Hier noch ein Bericht von heute aus der Basllandschaftlichen Zeitung:
Jetzt passen die Allschwiler Labradore auch auf Kinder mit autistischen Störungen auf
Die Schule für Blindenführhunde in Allschwil bildet neu auch Rollstuhl- und Autismus-Begleithunde aus.
Georgina Rotter
Ohne die leiseste Vorwarnung versucht das Kind, auf die rege befahrene Strasse hinauszurennen. Eine Labradorhündin ist mit dem Kind durch eine Leine verbunden, spürt den Ruck und setzt sich sofort hin, ohne auch nur ein Signal ihres erwachsenen Halters abzuwarten. Die Hündin rührt sich vorerst nicht mehr von der Stelle und zwingt damit das Kind, am Strassenrand stehen zu bleiben.
Die neunjährige Sina hat soeben demonstriert, wie sich ein Kind mit Autismusspektrumsstörung (ASS) im Strassenverkehr verhalten könnte. ASS, früher einfach Autismus genannt, ist eine Störung der Informationsverarbeitung und der sozialen Entwicklung. Mit ihrer sofortigen Reaktion hat die Labradorhündin Umea theoretisch gerade das Leben ihres Schützlings gerettet.
Hund erzwingt Stopp
Als die Einheit Halter-Hund-Kind den Fussgängerstreifen überqueren will, geschieht etwas Ähnliches. Solange die Autos über den Fussgängerstreifen brausen, bleibt Umea sitzen und zwingt damit auch das Kind, stehen zu bleiben. Erst auf ein Signal des Erwachsenen hin steht Umea wieder auf und überquert mit ihren beiden Menschen in ruhigem Tempo die Strasse. Seit vergangenem November bildet Peter Kaufmann erstmals in der Schweiz Autismus-Begleithunde aus. Sie sollen Kindern mit ASS helfen, sich sicher in der Öffentlichkeit zu bewegen. Umea mit dem blonden Fell ist nur eines von mehreren Geschwistern an der Blindenführhundeschule in Allschwil, die ab November ihre Aufgabe bei Familien mit einem autistischen Kind wahrnehmen werden.
Ein Kind mit ASS kann soziale Signale und sensorische Reize wie Bewegungen im Strassenverkehr nicht immer korrekt einordnen. So kann es zum Beispiel wegen einer Lichtreflexion beim Überqueren einer Strasse im falschen Augenblick stehen bleiben oder vor einen Lastwagen rennen. Oft reagiert es auf Reize mit heftigen Temperamentsausbrüchen oder stereotypem Verhalten.

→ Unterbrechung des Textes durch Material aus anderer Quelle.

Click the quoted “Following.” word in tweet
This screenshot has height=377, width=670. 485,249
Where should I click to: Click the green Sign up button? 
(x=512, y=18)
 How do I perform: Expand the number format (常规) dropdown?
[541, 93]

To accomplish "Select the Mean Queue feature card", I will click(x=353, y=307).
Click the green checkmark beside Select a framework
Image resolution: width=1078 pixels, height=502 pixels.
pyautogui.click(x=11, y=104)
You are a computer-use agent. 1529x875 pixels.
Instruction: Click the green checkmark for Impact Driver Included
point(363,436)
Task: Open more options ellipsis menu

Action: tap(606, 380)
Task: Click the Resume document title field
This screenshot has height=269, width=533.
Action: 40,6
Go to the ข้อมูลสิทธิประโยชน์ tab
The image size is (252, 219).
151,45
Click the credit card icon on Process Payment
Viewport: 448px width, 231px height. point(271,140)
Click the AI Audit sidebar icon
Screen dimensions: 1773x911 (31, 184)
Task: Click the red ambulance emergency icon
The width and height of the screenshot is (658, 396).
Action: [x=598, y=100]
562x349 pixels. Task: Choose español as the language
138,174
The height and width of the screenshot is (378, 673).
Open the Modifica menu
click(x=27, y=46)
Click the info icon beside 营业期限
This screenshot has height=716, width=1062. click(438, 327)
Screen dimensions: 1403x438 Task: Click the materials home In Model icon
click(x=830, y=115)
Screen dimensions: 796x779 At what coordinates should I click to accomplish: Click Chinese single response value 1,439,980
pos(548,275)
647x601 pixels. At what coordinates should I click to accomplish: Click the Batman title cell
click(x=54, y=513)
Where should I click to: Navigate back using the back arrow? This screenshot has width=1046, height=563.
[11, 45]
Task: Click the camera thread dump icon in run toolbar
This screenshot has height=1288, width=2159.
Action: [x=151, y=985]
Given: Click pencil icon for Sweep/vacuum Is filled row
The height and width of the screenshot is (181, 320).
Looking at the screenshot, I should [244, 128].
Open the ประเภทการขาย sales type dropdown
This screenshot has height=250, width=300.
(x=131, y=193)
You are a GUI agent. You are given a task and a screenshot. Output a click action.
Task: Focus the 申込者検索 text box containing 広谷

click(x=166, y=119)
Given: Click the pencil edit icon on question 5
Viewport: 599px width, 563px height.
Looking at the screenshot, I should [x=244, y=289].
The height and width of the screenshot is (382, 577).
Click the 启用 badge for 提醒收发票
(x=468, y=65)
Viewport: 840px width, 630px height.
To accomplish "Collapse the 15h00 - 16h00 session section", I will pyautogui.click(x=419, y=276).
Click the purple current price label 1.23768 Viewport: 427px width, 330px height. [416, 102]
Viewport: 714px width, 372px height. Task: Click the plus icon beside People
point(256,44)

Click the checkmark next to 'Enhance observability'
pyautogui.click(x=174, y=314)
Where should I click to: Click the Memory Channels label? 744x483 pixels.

«Eltern von Kindern mit ASS neigen dazu, mit ihrem Kind zu Hause zu bleiben, um weitere schwierige Erfahrungen zu vermeiden», weiss Peter Kaufmann, Ausbilder für Autismus-Begleithunde an der Blindenhundeschule in Allschwil. Tatsächlich bergen bereits einfache Exkursionen wie der Gang in den Lebensmittelladen ein höheres Unfallrisiko. Hier springen jedoch die Autismus-Begleithunde in die Bresche.
«Oft kann das Kind mit ASS das logische Verhalten des Hundes besser als dasjenige des Menschen akzeptieren. Der Hund ist unverstellt und direkt», erläutert der Hundekenner. Der Weg zur Schule wird entspannter, und die Mutter kann einkaufen, ohne dass das Kind sich losreissen will, während sie gerade zahlt. «Kinder mit ASS reagieren auf einen Hund meist mit grosser Freude und werden ruhiger», weiss der Labradorzüchter.
Vor acht Jahren besuchte Peter Kaufmann auf der grünen Insel die Organisation Irish Guide Dogs in Cork. Die IGD hatte als erste europäische Institution mit den Gründern in Kanada Kontakt aufgenommen und mit der Ausbildung eigener Autismus-Begleithunde angefangen. «Was damals in Irland zwischen Kind und Hund passierte, ist ein Wunder», erinnert sich der Hundeexperte an sein damaliges grosses Aha-Erlebnis. «Plötzlich brauchte das Kind das Angebundensein nicht mehr. Es blieb am Fussgängerstreifen ganz von allein stehen.»